------ Source records ------
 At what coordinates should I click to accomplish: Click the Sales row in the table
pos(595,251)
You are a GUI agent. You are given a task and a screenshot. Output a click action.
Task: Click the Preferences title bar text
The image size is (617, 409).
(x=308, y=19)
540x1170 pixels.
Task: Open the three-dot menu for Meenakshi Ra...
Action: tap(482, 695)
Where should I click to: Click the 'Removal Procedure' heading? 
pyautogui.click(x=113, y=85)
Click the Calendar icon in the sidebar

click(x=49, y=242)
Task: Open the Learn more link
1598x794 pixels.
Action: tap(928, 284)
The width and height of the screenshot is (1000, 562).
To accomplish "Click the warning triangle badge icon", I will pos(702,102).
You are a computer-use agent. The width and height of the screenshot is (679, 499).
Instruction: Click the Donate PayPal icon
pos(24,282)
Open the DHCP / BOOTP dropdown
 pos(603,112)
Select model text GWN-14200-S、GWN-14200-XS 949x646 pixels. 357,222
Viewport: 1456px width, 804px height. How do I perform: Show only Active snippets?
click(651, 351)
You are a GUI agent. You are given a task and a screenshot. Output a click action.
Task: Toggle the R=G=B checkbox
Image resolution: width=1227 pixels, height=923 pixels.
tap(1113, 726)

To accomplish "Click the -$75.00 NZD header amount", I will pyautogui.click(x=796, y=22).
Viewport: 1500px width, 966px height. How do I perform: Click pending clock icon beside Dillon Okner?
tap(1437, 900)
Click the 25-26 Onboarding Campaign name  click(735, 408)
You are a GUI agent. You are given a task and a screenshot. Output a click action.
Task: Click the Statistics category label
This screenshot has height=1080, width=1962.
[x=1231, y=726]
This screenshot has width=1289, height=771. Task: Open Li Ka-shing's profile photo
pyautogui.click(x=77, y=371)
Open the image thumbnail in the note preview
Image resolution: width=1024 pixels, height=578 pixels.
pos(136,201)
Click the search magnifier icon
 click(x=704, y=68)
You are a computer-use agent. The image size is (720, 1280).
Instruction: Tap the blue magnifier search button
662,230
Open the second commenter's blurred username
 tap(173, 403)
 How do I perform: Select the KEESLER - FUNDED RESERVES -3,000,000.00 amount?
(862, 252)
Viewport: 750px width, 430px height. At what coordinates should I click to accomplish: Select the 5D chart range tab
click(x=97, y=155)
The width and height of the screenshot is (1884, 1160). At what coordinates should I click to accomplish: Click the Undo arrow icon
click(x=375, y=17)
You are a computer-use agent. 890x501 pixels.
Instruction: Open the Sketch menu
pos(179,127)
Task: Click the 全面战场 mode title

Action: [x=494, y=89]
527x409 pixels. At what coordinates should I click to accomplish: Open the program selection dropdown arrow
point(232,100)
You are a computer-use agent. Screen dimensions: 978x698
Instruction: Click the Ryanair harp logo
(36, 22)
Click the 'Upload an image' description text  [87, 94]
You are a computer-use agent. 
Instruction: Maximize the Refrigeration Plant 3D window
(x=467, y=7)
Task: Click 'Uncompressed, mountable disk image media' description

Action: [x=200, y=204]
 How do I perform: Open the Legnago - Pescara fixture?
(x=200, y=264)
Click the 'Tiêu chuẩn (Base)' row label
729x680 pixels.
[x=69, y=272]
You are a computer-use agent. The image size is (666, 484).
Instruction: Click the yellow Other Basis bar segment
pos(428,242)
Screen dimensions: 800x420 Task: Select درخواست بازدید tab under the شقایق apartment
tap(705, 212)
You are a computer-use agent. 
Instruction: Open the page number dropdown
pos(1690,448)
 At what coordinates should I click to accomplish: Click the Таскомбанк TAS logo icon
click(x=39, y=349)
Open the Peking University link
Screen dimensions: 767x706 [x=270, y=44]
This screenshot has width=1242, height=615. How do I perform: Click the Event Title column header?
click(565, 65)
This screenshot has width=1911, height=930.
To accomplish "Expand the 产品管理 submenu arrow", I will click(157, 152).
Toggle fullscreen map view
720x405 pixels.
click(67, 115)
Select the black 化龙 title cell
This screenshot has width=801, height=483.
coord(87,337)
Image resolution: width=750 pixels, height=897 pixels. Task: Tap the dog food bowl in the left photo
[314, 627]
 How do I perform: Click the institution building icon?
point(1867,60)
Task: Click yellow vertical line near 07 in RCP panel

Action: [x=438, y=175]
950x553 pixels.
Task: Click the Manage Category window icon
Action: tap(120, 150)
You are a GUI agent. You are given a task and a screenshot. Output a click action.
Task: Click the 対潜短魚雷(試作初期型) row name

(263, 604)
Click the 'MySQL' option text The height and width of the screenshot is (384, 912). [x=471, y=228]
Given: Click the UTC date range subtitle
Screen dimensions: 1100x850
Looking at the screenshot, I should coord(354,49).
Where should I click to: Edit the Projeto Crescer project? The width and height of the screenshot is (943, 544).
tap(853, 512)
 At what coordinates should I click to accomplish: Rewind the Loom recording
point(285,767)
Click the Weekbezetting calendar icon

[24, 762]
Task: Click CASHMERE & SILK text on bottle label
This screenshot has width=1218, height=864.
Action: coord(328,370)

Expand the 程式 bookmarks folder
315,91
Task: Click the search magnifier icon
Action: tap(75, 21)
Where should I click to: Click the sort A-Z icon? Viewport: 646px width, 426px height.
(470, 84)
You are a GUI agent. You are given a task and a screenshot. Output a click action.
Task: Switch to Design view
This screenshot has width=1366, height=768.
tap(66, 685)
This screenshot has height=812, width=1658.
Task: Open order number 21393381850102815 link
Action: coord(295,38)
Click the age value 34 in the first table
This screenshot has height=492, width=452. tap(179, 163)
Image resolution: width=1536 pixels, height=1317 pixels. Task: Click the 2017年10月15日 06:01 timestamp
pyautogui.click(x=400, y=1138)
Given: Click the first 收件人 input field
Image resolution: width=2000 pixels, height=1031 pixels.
------
- Task to carry out: Work through the records above. Copy every line with the string "text".

- Your solution:
Task: Click the Preferences title bar text
Select model text GWN-14200-S、GWN-14200-XS 949x646 pixels. 357,222
Click the 'Upload an image' description text  [87, 94]
Click the 'MySQL' option text The height and width of the screenshot is (384, 912). [x=471, y=228]
Task: Click CASHMERE & SILK text on bottle label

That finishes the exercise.